● **Exercises**:
1. From the Islington housing speech below, list every count of families or homes that it gives, each with what it counts.
2. Render this sentence from the Islington housing speech below in French: "That means that for many people it will be impossible, in work, to pay a council rent."

● **Document**:

I do not want to say too much more, because other hon. Members want to speak. I want to conclude with some points about overcrowding in Islington, which is a small borough in comparison with many others. There are 3,096 families living in overcrowded homes, and of those 355 are in severe overcrowding, which means that they lack two or more bedrooms relative to their need. Clearly, there is a need to build council properties. The council is a major provider of housing in Islington, and in its budget, which is due to be debated this Thursday, 17 February, it has managed to present a significant increase in money to go into council house building:

“Despite the difficult times, we have been able to raise the investment in new build housing from £1.6 million”—

planned under the previous council administration—

“to a new total of £10.1 million for 2011/12. This will go towards work on-site this year for 86 new council homes, with plans in progress to continue and increase this programme.”

I applaud what Islington is trying to do, which is to meet housing needs. Where is central Government’s contribution to meeting those needs? The Government tell local authorities that the only way in which they can build new council properties is by raising council rents to 80% of market rents. That means that for many people it will be impossible, in work, to pay a council rent. We are presented with a vista where people will not be able to accept a council nomination, because they will not be able to afford the rent, which will be too expensive. They will have to go somewhere else and try to find somewhere small and overcrowded, where they can at least afford to stay. That is a monstrous way to fund new building—to say that those in great housing need must pay for people in even greater housing need to be provided with somewhere to live. Why can we not have what we have always had, namely central Government allocation of money through the Public Works Loan Board or any other appropriate arrangement, so that we build our way out of the crisis? I hope that the Minister at least understands that point.

● **Record excerpts**:

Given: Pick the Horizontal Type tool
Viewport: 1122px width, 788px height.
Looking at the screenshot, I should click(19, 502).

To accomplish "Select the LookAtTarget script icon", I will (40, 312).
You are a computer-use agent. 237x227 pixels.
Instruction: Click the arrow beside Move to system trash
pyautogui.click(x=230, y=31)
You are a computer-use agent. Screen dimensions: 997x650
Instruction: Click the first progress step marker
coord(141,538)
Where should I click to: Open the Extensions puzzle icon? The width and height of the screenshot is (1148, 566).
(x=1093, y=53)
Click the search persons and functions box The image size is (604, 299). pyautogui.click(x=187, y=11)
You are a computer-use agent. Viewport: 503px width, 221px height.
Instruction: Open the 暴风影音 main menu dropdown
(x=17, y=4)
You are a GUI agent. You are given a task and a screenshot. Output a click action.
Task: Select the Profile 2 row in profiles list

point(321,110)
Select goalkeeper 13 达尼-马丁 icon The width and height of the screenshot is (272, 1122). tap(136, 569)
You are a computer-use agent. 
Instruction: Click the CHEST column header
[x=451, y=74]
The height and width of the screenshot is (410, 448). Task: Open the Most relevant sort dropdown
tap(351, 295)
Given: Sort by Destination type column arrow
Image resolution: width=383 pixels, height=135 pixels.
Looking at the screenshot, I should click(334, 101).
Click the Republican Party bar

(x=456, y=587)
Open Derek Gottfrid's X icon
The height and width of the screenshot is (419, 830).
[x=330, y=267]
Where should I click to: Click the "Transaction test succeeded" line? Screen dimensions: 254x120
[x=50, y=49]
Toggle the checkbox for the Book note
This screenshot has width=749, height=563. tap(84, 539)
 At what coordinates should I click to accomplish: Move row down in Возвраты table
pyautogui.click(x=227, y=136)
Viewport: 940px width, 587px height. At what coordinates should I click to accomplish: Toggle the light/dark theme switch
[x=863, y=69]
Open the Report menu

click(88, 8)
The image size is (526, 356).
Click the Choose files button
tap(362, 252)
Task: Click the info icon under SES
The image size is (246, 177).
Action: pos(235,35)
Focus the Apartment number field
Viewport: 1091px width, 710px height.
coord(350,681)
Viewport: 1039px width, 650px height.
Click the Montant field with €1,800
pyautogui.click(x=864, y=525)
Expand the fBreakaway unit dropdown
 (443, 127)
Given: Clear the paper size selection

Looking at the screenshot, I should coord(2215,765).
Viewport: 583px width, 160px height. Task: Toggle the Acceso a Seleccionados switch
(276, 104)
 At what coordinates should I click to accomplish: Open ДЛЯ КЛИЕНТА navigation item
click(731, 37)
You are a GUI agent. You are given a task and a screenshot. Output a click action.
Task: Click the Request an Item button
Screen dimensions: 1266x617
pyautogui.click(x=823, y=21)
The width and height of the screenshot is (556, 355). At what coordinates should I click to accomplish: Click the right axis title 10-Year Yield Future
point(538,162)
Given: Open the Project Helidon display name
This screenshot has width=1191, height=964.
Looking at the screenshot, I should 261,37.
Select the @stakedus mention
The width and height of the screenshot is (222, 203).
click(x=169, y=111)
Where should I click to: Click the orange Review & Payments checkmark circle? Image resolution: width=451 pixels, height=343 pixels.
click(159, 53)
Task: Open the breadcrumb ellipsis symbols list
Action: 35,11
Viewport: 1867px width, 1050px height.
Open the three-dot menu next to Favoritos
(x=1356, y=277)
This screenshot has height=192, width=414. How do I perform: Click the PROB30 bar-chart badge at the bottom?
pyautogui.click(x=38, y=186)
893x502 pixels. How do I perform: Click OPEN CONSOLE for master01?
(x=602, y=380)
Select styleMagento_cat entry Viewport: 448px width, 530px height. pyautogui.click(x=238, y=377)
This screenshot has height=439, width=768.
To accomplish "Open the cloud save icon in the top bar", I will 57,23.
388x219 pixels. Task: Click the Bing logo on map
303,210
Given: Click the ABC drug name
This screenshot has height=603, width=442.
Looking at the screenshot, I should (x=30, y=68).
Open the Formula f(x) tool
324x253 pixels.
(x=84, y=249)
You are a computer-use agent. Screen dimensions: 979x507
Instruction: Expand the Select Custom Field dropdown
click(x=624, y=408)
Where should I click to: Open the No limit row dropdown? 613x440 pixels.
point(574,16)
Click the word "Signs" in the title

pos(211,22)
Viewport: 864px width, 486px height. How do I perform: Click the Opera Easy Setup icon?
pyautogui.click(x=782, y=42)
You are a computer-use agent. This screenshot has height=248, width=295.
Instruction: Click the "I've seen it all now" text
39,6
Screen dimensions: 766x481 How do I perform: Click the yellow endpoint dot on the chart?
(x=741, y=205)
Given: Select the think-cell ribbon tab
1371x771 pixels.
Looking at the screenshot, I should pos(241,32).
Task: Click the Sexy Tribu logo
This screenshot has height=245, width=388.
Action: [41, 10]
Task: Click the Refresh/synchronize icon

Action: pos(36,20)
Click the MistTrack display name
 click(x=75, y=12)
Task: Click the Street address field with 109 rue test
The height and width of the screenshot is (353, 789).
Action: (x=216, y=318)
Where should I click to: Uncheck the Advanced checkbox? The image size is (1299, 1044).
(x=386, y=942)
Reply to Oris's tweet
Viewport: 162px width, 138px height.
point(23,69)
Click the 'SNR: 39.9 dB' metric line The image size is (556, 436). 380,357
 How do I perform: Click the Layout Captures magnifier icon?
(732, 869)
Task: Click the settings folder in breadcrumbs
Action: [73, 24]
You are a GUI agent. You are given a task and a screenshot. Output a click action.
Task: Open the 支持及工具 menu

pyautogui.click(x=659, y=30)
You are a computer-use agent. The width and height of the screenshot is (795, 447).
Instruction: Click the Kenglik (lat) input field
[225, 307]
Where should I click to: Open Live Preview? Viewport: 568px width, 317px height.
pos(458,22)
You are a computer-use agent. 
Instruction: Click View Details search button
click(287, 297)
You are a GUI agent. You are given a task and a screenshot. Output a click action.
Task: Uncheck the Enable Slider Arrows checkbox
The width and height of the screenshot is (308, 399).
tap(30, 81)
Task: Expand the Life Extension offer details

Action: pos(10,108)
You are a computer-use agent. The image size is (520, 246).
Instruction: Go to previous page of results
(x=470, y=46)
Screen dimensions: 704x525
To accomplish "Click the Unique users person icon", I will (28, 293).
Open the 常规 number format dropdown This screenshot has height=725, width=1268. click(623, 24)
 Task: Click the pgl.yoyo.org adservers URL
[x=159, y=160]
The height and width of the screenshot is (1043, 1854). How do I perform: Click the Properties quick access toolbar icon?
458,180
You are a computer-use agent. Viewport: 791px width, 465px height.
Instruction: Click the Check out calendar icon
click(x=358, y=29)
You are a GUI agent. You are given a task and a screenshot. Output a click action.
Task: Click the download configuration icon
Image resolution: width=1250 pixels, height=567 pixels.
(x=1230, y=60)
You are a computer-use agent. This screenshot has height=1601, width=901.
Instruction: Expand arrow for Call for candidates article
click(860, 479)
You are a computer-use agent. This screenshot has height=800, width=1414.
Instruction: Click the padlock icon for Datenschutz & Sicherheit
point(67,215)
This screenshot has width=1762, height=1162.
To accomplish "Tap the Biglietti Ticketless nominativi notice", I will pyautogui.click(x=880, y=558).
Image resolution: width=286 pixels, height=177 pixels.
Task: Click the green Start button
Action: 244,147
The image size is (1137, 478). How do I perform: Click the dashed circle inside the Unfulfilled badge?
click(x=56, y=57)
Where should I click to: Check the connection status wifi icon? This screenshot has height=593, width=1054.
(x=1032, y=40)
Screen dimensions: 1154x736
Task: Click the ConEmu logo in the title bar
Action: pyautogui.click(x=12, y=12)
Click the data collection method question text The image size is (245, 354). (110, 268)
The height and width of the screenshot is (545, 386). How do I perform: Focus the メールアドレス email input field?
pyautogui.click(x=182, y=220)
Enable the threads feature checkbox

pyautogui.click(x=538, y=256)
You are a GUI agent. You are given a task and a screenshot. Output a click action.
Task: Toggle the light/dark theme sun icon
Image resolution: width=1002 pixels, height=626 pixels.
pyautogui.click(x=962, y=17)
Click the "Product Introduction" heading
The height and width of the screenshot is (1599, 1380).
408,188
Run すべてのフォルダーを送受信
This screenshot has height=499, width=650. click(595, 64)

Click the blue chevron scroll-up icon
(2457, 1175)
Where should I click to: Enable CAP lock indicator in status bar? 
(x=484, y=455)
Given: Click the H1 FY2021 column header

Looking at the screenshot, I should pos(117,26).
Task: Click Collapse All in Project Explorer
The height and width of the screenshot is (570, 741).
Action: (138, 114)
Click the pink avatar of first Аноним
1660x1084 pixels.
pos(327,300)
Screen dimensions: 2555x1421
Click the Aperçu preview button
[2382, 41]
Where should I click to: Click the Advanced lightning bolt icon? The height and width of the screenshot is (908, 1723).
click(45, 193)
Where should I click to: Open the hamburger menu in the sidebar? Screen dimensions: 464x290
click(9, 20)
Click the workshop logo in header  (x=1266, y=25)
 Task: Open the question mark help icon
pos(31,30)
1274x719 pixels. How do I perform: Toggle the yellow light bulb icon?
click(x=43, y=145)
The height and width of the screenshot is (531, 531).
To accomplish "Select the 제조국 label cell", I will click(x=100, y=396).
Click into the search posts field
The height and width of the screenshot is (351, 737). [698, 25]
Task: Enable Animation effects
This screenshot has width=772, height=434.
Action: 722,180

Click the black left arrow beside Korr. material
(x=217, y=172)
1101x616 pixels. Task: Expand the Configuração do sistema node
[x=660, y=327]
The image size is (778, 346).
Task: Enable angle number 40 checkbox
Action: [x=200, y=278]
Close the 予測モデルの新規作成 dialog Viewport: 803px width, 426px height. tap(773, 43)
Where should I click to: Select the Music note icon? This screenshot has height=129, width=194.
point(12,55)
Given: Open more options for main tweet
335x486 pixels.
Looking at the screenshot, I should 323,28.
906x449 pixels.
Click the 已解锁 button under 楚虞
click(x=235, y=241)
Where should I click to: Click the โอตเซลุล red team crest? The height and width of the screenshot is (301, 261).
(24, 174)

● **Solutions below**:
1.
3,096 families living in overcrowded homes
355 families in severe overcrowding
86 new council homes

2. Cela signifie que, pour beaucoup de gens, il sera impossible, tout en travaillant, de payer un loyer de logement municipal.